In the case of the B-2, this happened:
The company set up an assembly line in a one million square-feet facility to build 132 bombers, but the order was truncated to 21. The poor economies of scale inflated the price of the aircraft to about $2 billion each.
The fixed costs of production (designs, machinery, tools, etc.) have to be covered by what is actually produced, whether 20 or 20,000.

Wednesday, January 20, 2016

2,431 Words, Not One of Which Was "Federalism"

In the New York Times, Thomas Edsall tries to find the mysterious explanation of how Republicans could possibly be successful at the state level in recent years. The divisive president is overlooked, but Charles and David Koch are referenced nine times. Most notable, however, is the omission of the one simple advantage that Republicans have over Democrats at the state level: an interest in federalism (the division of power between states and the central, or federal, government).

The closest he comes is to note, referencing an interview with a liberal strategist
the right can tap into an embedded structure of community-based cultural, religious, social organizations — churches, Elks, veterans halls, gun groups, local business organizations, etc. — that are gathering places with offices, meeting halls, phones and computers that can be used by activist troops for logistical and operational support.
Or, put another way, Republicans are more involved in their communities than Democrats.

Federalism is central to the difference between Democrats and Republicans. Democrats as a party believe in central planning and dictates from the capital (e.g., ObamaCare), while Republicans are more likely to encourage states to solve their own problems and learn from each other (even RomneyCare would seem to fit here). That is a natural advantage at the local level. Republicans are more inclined to look for local solutions while Democrats pray to DC for theirs.
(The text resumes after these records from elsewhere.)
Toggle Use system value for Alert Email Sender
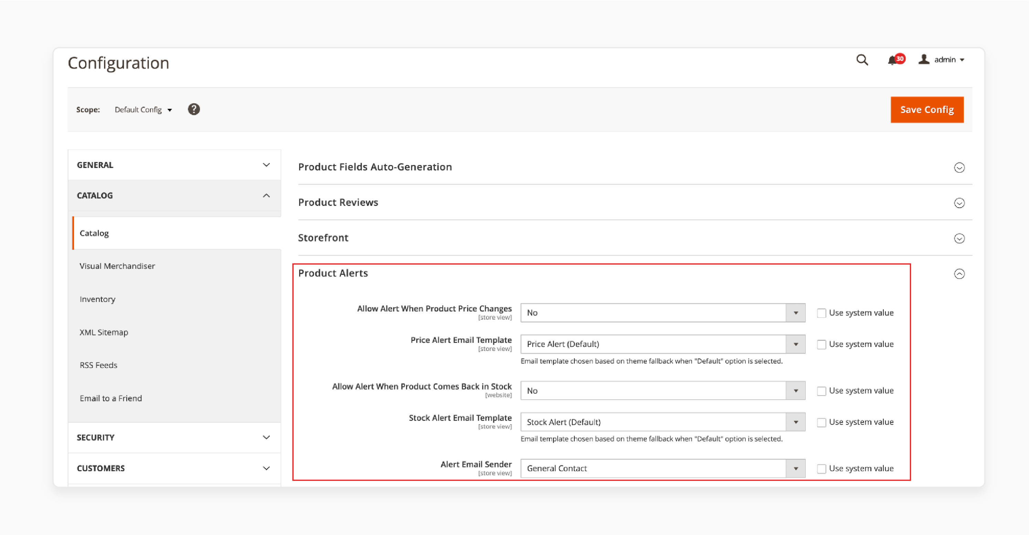 pos(820,467)
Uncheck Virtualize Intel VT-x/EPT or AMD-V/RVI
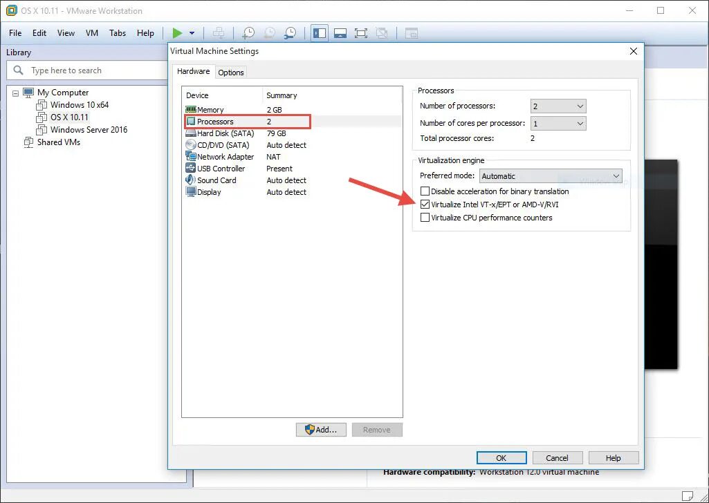The height and width of the screenshot is (503, 709). point(425,205)
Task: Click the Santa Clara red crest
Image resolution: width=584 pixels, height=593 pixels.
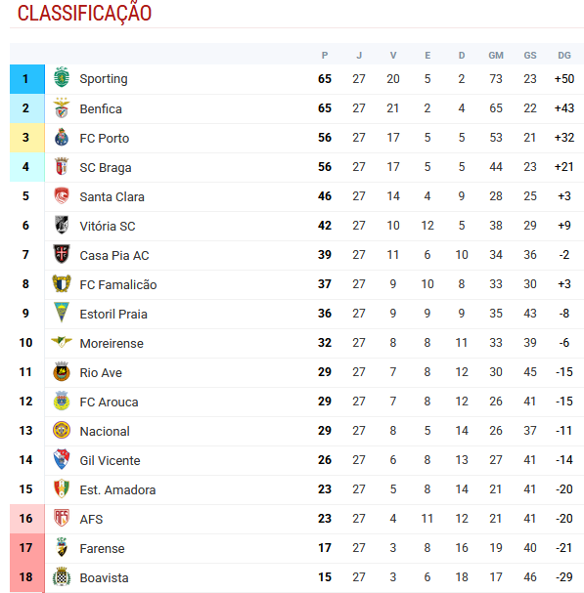Action: click(62, 196)
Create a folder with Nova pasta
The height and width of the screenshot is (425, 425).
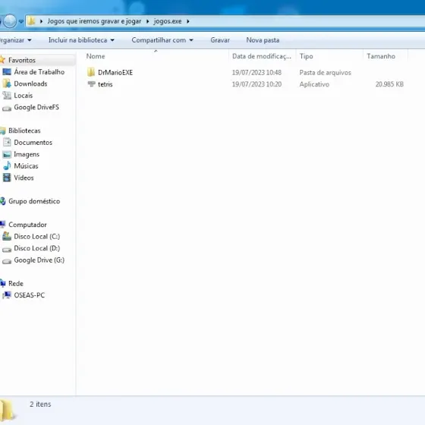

For example, an article in The Atlantic about the future of work as automation increases was useful when it stayed on topic, but went on to propose a "national policy that directed money toward [community] centers in distressed areas..." A Republican would be more likely to say, "we need a community center in our community--let's build it." than to suggest laundering money through Washington, DC where bureaucrats could choose which community centers to fund among the thousands of communities.

Who is more appealing: the candidate who wants the community to build a community center or the one who promises to lobby the federal government for the return of laundered tax dollars to build a community center?